→ **GIVEN DATA**
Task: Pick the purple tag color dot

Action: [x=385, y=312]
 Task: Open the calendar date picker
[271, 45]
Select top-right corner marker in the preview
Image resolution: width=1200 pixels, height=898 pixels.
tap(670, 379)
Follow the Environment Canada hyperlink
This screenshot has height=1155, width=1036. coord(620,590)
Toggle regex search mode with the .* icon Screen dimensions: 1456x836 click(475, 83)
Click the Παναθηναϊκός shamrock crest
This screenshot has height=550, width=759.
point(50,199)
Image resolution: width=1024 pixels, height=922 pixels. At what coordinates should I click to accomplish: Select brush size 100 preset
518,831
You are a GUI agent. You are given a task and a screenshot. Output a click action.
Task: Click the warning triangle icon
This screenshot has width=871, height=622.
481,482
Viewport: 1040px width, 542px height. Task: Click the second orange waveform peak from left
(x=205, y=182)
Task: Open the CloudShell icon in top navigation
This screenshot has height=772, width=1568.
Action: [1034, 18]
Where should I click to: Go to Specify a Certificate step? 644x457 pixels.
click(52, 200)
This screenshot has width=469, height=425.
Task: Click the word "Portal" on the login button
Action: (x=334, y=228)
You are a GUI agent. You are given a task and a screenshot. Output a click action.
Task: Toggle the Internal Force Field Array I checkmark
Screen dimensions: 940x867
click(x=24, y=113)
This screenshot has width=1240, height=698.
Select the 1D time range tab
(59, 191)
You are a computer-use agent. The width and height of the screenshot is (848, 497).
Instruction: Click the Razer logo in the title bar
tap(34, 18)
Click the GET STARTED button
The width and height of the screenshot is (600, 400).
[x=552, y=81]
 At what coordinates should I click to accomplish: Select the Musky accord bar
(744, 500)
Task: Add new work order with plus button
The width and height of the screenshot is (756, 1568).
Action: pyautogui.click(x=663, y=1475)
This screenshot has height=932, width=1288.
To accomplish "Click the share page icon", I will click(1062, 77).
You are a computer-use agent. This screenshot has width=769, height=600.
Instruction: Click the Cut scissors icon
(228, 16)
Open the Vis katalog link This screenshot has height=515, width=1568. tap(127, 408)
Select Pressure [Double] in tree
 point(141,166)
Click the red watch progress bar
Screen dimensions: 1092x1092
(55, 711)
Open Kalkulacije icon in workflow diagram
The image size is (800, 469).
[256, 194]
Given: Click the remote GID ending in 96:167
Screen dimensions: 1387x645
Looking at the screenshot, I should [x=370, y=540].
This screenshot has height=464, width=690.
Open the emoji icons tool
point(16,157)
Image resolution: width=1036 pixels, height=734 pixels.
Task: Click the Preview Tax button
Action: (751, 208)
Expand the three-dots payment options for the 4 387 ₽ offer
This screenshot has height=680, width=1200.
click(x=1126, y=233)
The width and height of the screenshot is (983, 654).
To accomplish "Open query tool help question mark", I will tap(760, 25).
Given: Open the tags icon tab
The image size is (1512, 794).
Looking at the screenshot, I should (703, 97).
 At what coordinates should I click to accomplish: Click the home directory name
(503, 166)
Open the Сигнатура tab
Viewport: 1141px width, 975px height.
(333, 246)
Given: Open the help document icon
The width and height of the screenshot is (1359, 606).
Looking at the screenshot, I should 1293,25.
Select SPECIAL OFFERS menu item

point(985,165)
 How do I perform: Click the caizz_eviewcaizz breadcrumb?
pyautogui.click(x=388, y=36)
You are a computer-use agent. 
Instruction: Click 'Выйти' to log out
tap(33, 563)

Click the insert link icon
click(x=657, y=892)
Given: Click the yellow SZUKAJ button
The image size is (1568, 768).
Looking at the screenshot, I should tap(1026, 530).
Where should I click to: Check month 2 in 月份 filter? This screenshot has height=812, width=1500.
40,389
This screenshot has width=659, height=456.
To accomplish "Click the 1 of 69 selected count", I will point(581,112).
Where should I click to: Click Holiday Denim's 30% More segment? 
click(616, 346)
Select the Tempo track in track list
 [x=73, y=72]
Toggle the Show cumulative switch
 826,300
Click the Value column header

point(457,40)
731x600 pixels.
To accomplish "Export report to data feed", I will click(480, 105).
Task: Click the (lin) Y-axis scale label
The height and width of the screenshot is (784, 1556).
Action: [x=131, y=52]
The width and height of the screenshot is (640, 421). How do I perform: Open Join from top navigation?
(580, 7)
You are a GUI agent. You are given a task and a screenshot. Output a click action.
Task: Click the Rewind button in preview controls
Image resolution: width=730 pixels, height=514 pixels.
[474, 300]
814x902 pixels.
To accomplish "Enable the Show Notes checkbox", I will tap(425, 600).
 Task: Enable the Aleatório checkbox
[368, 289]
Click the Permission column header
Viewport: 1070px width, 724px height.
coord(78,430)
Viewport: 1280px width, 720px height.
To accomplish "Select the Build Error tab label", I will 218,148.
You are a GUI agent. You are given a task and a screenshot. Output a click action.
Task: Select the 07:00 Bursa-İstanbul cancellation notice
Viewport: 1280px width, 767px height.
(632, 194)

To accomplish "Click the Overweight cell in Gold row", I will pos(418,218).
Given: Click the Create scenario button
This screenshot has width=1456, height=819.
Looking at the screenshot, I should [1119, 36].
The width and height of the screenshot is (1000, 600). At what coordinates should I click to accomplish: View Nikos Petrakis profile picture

→ **YOUR INSTRUCTIONS**
Transcribe each line of the data above, unaltered, from the one where "You are a computer-use agent. This" appears to the one where "The width and height of the screenshot is (983, 654)." appears, inclusive of both.

→ **EXERCISE RESPONSE**
You are a computer-use agent. This screenshot has width=769, height=600.
Instruction: Click the Cut scissors icon
(228, 16)
Open the Vis katalog link This screenshot has height=515, width=1568. tap(127, 408)
Select Pressure [Double] in tree
 point(141,166)
Click the red watch progress bar
Screen dimensions: 1092x1092
(55, 711)
Open Kalkulacije icon in workflow diagram
The image size is (800, 469).
[256, 194]
Given: Click the remote GID ending in 96:167
Screen dimensions: 1387x645
Looking at the screenshot, I should [x=370, y=540].
This screenshot has height=464, width=690.
Open the emoji icons tool
point(16,157)
Image resolution: width=1036 pixels, height=734 pixels.
Task: Click the Preview Tax button
Action: (751, 208)
Expand the three-dots payment options for the 4 387 ₽ offer
This screenshot has height=680, width=1200.
click(x=1126, y=233)
The width and height of the screenshot is (983, 654).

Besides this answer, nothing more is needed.